» **THE TASK**
In the records below, find the line with "Task: Click the RADSTAND row label" and the line with "The image size is (1270, 952)."; return exactly those lines and every line between them.

» **MATERIALS PROVIDED**
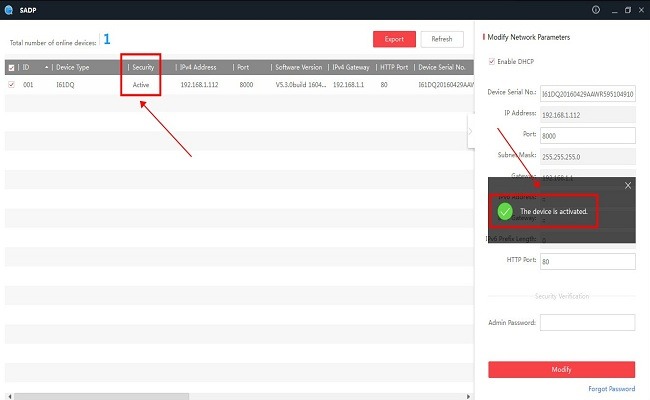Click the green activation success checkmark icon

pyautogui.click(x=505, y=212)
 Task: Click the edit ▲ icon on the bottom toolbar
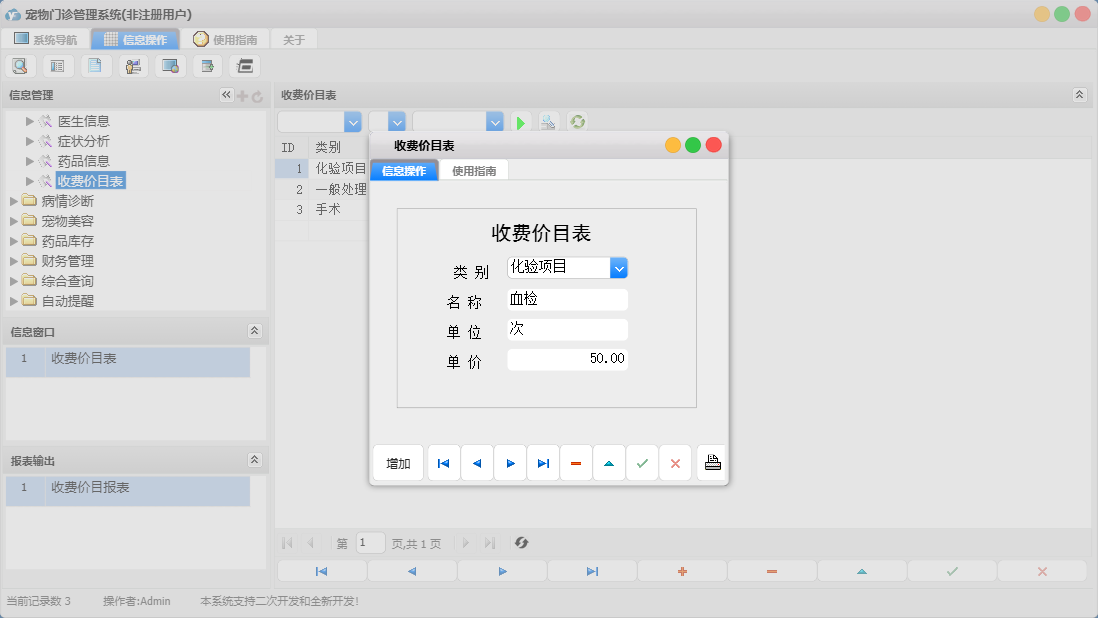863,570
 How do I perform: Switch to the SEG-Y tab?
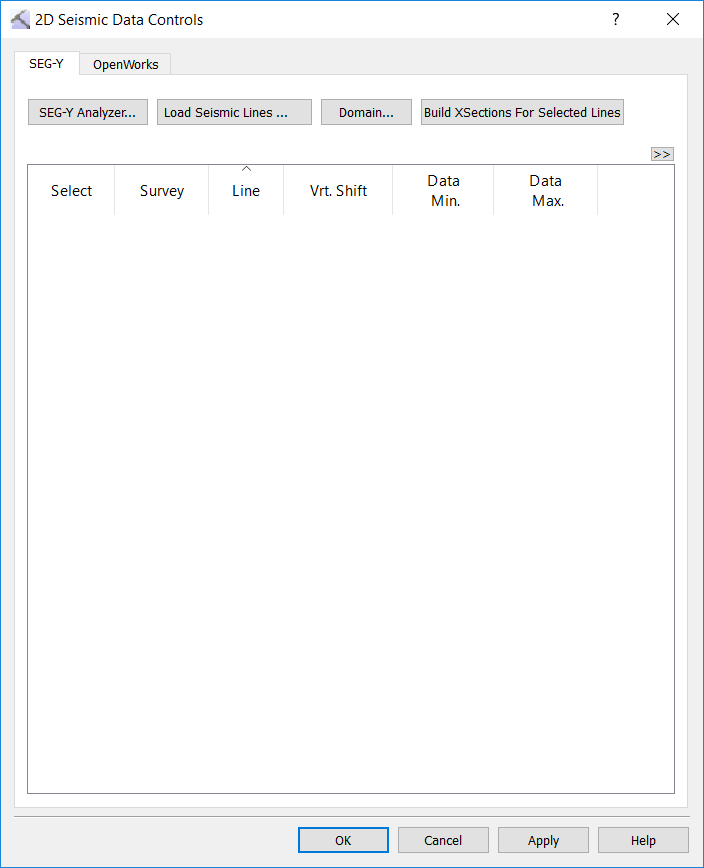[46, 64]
--
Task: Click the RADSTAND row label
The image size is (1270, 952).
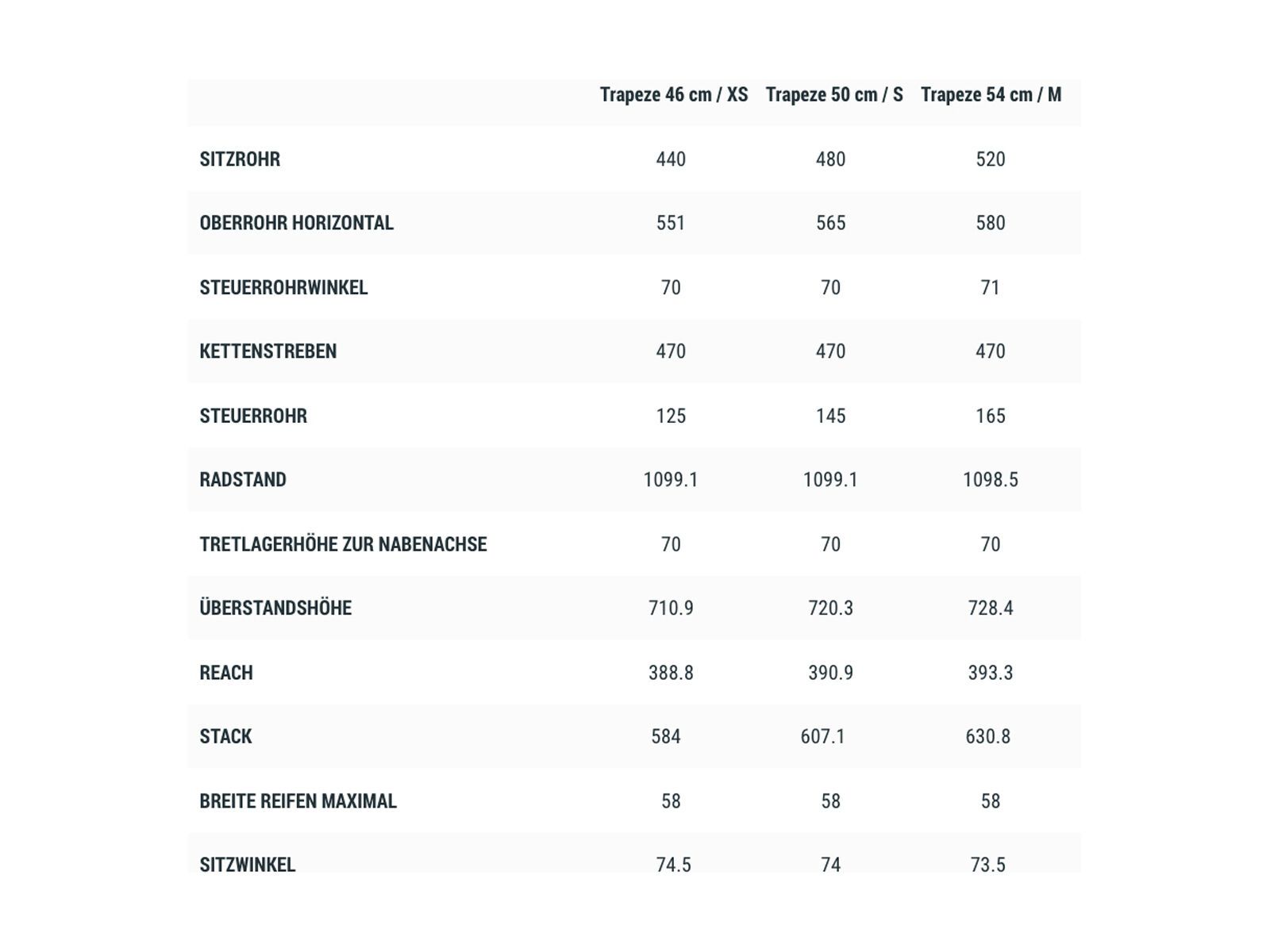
--
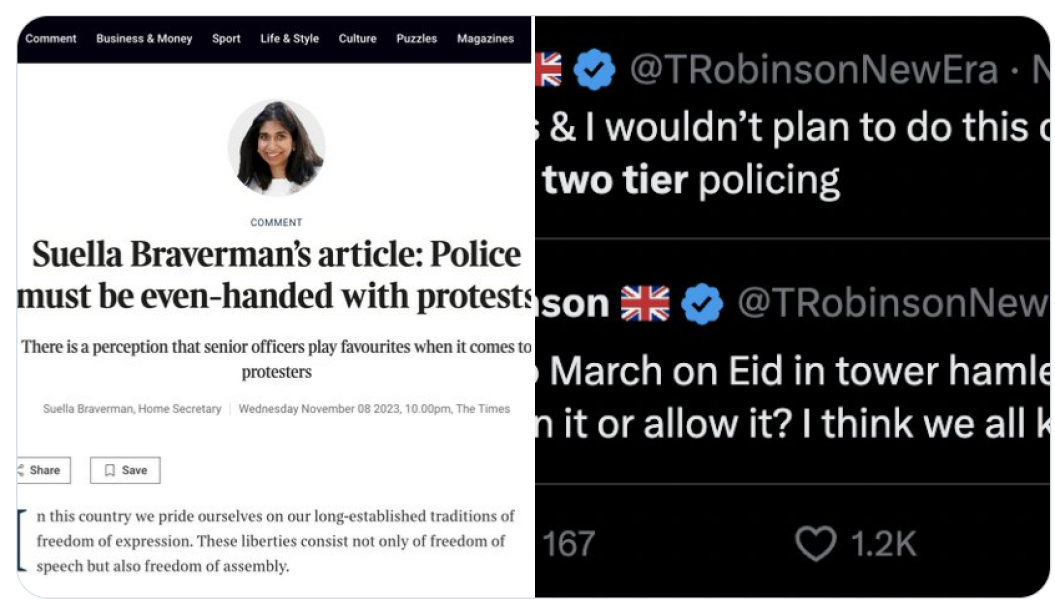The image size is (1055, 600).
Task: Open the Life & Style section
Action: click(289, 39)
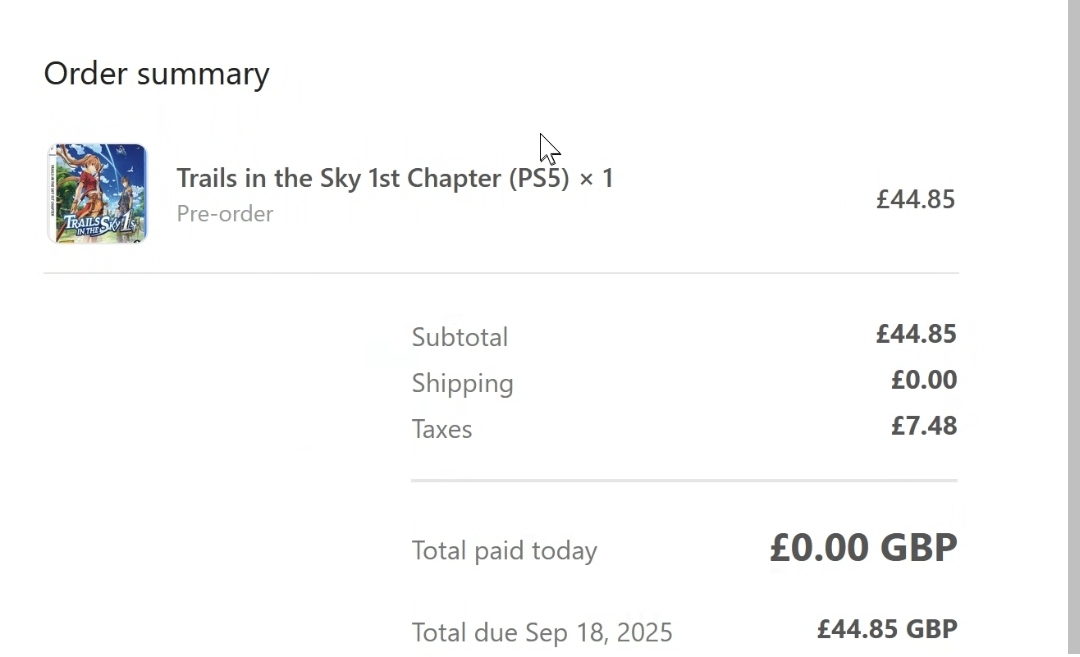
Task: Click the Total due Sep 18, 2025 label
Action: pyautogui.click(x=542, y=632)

» **RESPONSE AREA**
Task: Click the RADSTAND row label
The image size is (1270, 952).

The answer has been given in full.